En una famosa escena de la legendaria película Espartaco  (Stanley Kubrick, 1960), el patricio romano Creso (Laurence Olivier) intenta seducir a su esclavo Antonio (Tony Curtis) y le pregunta si le gustan más las almejas o los caracoles. En realidad, en el original se dice ostras, pero el boca-oreja celtibérico lo ha reducido a almejas, más racial y común entre el público local. Sean ostras o almejas, el sentido es el mismo y la pregunta del patricio da lugar a un breve diálogo moral con su esclavo sobre las preferencias por uno u otro manjar en el que se concluye que es cuestión de gustos y el gusto no es una cuestión moral, y, por si hubiera quedado alguna duda, el patricio subraya que a su soberano gusto le placen por igual los caracoles y las ostras.

Los censores hollywoodenses del código Hays se coscaron del sentido de la charla amo-esclavo y proscribieron la escena no sin antes ofrecerle al director la alternativa de que sustituyera los manjares originales por alcachofas y trufas. Kubrick y el productor Kirk Douglas se negaron al cambalache y la escena desapareció del metraje y no fue recuperada hasta treinta años después; hoy está universalmente disponible en internet.

Líneas proporcionadas:
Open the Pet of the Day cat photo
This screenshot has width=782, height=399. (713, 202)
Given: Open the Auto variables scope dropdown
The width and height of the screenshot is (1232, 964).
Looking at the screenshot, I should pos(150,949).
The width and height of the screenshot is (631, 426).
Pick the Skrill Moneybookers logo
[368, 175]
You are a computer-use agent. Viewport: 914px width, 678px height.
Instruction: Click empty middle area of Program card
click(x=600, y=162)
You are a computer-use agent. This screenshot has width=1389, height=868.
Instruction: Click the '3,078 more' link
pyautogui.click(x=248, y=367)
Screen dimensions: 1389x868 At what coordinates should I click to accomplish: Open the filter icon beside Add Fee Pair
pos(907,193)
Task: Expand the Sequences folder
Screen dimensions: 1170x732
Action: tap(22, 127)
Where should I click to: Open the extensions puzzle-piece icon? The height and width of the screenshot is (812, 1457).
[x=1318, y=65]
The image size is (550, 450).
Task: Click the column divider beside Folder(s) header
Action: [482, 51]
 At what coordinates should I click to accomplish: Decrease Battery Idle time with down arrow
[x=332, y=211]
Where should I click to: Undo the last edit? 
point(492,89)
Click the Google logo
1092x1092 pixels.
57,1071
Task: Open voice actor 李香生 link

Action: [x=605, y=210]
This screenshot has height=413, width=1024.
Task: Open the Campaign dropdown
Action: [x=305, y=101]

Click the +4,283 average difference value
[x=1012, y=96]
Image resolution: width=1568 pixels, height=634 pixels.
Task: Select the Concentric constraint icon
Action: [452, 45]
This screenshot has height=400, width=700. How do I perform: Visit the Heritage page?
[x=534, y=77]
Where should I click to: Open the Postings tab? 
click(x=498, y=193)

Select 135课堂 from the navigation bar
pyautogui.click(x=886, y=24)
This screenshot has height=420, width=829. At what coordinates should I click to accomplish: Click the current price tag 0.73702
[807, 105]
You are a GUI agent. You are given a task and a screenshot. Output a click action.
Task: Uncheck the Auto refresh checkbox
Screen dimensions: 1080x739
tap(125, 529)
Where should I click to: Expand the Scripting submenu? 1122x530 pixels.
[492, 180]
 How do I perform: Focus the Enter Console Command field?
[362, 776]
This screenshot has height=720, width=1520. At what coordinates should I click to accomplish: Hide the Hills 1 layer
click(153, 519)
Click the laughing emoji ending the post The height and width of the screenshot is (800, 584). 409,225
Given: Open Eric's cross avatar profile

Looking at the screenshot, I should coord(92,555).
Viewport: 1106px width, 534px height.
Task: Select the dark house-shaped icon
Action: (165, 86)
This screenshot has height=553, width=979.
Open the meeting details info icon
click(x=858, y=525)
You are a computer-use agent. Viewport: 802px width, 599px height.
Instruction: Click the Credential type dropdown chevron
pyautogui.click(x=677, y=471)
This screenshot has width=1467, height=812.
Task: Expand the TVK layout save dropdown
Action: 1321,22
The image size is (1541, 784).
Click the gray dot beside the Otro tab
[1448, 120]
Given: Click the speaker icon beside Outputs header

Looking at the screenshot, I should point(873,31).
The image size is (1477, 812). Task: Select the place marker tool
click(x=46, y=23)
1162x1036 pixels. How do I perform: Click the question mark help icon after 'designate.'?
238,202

Instrucción escrita:
Contesta estas preguntas con datos del texto sobre la escena de Espartaco:
(a) ¿Entre qué dos manjares pregunta Creso a Antonio en la versión original?
(b) ¿Por qué alimentos propusieron los censores del código Hays sustituir los originales?
(c) ¿Cuánto tiempo tardó en recuperarse la escena suprimida?

Ejercicio resuelto:
(a) Entre las ostras y los caracoles.
(b) Por alcachofas y trufas.
(c) Treinta años.